Learning a combination of big data and analytics on big data would get you closer to apps that make a real impact on business and hence they command a good pay too.

Basics of Hadoop – a Java sub-project

Hadoop is a free, Java-based programming framework that supports the processing of these large datasets in a distributed computing environment. It is part of the Apache Software Foundation and was donated by Yahoo! It can be easily installed on a cluster of standard machines. Different computing jobs can then be parallelly run on these machines for faster performance. Hadoop has become very successful in companies to store all of their massive data in one system and perform analysis on this data. Hadoop runs in a master/slave architecture. The master controls the running of the entire distributed computing stack.

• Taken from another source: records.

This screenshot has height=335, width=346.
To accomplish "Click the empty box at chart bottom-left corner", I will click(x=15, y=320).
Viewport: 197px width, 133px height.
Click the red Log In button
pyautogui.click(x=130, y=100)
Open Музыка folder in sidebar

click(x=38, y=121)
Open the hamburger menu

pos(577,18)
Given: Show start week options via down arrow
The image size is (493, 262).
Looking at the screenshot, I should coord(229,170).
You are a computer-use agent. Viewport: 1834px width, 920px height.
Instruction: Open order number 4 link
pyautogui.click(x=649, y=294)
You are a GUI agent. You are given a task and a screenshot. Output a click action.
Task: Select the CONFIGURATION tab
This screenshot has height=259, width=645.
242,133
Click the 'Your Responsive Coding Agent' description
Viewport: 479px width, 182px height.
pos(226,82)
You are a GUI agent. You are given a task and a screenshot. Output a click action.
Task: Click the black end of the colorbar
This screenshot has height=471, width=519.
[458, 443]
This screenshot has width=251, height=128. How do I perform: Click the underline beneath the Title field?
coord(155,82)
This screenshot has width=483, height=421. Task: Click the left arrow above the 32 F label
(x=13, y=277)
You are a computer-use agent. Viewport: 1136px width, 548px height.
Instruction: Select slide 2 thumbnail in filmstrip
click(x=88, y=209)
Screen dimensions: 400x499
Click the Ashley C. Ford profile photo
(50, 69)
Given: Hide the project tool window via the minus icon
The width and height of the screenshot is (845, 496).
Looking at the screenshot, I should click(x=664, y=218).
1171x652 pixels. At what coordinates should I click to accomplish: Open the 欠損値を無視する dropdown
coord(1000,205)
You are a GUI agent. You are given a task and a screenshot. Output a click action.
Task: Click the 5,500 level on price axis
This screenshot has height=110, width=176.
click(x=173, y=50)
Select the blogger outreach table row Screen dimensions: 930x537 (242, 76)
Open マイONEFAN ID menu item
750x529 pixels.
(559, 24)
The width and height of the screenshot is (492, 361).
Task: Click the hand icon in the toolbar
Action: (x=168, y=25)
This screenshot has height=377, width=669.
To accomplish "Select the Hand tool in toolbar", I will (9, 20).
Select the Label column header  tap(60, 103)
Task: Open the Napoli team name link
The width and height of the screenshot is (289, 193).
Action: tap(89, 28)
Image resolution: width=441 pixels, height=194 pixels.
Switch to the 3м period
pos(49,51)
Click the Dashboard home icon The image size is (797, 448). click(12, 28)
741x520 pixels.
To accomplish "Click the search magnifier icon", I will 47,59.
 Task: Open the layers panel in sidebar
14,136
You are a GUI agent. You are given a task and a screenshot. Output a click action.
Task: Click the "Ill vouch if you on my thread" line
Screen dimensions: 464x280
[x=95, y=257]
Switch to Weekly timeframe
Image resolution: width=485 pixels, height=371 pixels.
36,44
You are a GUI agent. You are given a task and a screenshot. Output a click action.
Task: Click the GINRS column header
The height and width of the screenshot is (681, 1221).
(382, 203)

Some of the main features of Hadoop are:

Feature name

Feature description

Failover support

If one or more slave machines go down, the task is transferred to another workable machine by the master

Horizontal scalability

Just by adding a new machine, it comes within the network of the Hadoop framework and becomes part of the Hadoop ecosystem

Lower cost

Hadoop runs on cheap commodity hardware and is much cheaper than the costly large data solutions of other companies. For example some bigger firms have large data warehouse implementations such as Oracle Exadata or Teradata. These also let you store and analyze huge amounts of data but their hardware and software both are expensive and require more maintenance. Hadoop on the other hand installs on commodity hardware and its software is open sourced.

Data locality

This is one of the most important features of Hadoop and is the reason why Hadoop is so fast. Any processing of large data is done on the same machine on which the data resides. This way, there is no time and bandwidth lost in the transferring of data.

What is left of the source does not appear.